### Exercise objective
Print, without alteration, the part of the entries below that opens with the line containing "További információ (201, 2125)" and closes with the line containing "50 (433, 346)", including both of those lines.

### Data section

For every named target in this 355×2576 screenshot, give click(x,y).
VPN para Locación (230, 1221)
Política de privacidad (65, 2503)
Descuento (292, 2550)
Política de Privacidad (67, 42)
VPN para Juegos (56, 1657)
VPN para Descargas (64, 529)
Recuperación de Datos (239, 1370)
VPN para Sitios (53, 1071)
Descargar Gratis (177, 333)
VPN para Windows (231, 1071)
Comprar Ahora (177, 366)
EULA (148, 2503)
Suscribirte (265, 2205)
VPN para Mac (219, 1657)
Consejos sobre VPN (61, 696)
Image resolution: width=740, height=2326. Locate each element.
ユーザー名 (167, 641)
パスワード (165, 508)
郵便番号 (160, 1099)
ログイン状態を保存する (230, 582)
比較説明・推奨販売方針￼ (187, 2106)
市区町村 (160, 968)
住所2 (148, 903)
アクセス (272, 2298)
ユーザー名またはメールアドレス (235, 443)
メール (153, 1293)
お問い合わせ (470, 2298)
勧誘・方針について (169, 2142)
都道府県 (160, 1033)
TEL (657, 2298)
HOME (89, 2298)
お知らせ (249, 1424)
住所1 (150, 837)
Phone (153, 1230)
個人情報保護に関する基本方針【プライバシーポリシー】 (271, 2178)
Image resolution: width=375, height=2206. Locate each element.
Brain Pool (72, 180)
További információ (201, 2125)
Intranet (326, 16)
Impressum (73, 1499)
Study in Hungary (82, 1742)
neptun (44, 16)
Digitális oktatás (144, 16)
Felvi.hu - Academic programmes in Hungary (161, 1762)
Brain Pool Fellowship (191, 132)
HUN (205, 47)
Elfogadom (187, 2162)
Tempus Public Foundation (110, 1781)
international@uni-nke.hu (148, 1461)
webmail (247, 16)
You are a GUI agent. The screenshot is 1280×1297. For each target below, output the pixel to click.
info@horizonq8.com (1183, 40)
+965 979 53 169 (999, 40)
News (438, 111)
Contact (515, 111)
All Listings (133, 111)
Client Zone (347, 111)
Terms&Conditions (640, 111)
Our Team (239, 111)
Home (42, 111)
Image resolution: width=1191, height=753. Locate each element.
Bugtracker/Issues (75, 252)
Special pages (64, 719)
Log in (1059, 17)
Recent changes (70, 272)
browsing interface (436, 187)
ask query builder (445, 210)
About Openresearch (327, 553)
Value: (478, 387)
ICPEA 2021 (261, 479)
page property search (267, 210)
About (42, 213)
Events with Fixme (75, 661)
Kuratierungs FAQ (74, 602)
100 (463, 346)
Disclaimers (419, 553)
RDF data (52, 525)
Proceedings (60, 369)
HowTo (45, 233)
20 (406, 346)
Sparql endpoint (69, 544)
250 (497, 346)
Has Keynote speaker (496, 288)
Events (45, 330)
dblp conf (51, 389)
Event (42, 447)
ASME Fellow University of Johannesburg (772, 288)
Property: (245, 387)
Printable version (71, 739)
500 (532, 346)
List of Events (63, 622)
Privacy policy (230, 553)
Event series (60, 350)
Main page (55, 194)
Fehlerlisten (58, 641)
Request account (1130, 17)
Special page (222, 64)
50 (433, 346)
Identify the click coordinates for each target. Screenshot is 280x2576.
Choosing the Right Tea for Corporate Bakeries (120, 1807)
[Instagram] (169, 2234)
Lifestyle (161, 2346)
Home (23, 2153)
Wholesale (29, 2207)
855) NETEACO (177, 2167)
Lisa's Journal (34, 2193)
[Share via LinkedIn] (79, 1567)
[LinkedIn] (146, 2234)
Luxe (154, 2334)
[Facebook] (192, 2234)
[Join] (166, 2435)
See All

### Response for this exercise
További információ (201, 2125)
Intranet (326, 16)
Impressum (73, 1499)
Study in Hungary (82, 1742)
neptun (44, 16)
Digitális oktatás (144, 16)
Felvi.hu - Academic programmes in Hungary (161, 1762)
Brain Pool Fellowship (191, 132)
HUN (205, 47)
Elfogadom (187, 2162)
Tempus Public Foundation (110, 1781)
international@uni-nke.hu (148, 1461)
webmail (247, 16)
You are a GUI agent. The screenshot is 1280×1297. For each target below, output the pixel to click.
info@horizonq8.com (1183, 40)
+965 979 53 169 (999, 40)
News (438, 111)
Contact (515, 111)
All Listings (133, 111)
Client Zone (347, 111)
Terms&Conditions (640, 111)
Our Team (239, 111)
Home (42, 111)
Image resolution: width=1191, height=753. Locate each element.
Bugtracker/Issues (75, 252)
Special pages (64, 719)
Log in (1059, 17)
Recent changes (70, 272)
browsing interface (436, 187)
ask query builder (445, 210)
About Openresearch (327, 553)
Value: (478, 387)
ICPEA 2021 (261, 479)
page property search (267, 210)
About (42, 213)
Events with Fixme (75, 661)
Kuratierungs FAQ (74, 602)
100 (463, 346)
Disclaimers (419, 553)
RDF data (52, 525)
Proceedings (60, 369)
HowTo (45, 233)
20 (406, 346)
Sparql endpoint (69, 544)
250 (497, 346)
Has Keynote speaker (496, 288)
Events (45, 330)
dblp conf (51, 389)
Event (42, 447)
ASME Fellow University of Johannesburg (772, 288)
Property: (245, 387)
Printable version (71, 739)
500 (532, 346)
List of Events (63, 622)
Privacy policy (230, 553)
Event series (60, 350)
Main page (55, 194)
Fehlerlisten (58, 641)
Request account (1130, 17)
Special page (222, 64)
50 (433, 346)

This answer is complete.